### Action item
Your task is to retype every entry exactly, omitting nothing.

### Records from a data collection
-.-.-
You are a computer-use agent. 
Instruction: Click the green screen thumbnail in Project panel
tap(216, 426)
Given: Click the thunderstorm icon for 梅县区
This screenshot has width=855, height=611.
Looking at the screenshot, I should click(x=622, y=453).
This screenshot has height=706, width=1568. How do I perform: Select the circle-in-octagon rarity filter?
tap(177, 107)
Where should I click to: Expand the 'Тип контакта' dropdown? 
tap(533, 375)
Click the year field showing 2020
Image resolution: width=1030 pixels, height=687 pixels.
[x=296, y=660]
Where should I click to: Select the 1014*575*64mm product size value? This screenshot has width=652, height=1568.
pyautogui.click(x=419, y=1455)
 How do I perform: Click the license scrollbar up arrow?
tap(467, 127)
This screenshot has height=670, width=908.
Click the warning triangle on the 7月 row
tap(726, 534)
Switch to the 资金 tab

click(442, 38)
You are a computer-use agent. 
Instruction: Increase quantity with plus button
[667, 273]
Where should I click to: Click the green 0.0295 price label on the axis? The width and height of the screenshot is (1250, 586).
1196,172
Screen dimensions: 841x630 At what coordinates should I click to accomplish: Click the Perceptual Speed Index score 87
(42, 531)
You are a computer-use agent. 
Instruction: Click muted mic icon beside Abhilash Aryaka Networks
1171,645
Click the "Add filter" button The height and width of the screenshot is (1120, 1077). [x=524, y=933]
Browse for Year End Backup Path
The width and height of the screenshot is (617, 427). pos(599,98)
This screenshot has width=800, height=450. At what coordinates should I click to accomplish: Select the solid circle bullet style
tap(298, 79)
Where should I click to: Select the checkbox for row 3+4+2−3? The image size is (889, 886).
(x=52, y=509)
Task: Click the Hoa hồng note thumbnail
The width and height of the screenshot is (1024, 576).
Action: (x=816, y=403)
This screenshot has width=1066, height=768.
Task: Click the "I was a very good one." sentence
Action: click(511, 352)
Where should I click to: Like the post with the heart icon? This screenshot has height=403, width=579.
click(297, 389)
-.-.-
### Exercise output
You are a computer-use agent. 
Instruction: Click the green screen thumbnail in Project panel
tap(216, 426)
Given: Click the thunderstorm icon for 梅县区
This screenshot has width=855, height=611.
Looking at the screenshot, I should click(x=622, y=453).
This screenshot has height=706, width=1568. How do I perform: Select the circle-in-octagon rarity filter?
tap(177, 107)
Where should I click to: Expand the 'Тип контакта' dropdown? 
tap(533, 375)
Click the year field showing 2020
Image resolution: width=1030 pixels, height=687 pixels.
[x=296, y=660]
Where should I click to: Select the 1014*575*64mm product size value? This screenshot has width=652, height=1568.
pyautogui.click(x=419, y=1455)
 How do I perform: Click the license scrollbar up arrow?
tap(467, 127)
This screenshot has height=670, width=908.
Click the warning triangle on the 7月 row
tap(726, 534)
Switch to the 资金 tab

click(442, 38)
You are a computer-use agent. 
Instruction: Increase quantity with plus button
[667, 273]
Where should I click to: Click the green 0.0295 price label on the axis? The width and height of the screenshot is (1250, 586).
1196,172
Screen dimensions: 841x630 At what coordinates should I click to accomplish: Click the Perceptual Speed Index score 87
(42, 531)
You are a computer-use agent. 
Instruction: Click muted mic icon beside Abhilash Aryaka Networks
1171,645
Click the "Add filter" button The height and width of the screenshot is (1120, 1077). [x=524, y=933]
Browse for Year End Backup Path
The width and height of the screenshot is (617, 427). pos(599,98)
This screenshot has width=800, height=450. At what coordinates should I click to accomplish: Select the solid circle bullet style
tap(298, 79)
Where should I click to: Select the checkbox for row 3+4+2−3? The image size is (889, 886).
(x=52, y=509)
Task: Click the Hoa hồng note thumbnail
The width and height of the screenshot is (1024, 576).
Action: (x=816, y=403)
This screenshot has width=1066, height=768.
Task: Click the "I was a very good one." sentence
Action: click(511, 352)
Where should I click to: Like the post with the heart icon? This screenshot has height=403, width=579.
click(297, 389)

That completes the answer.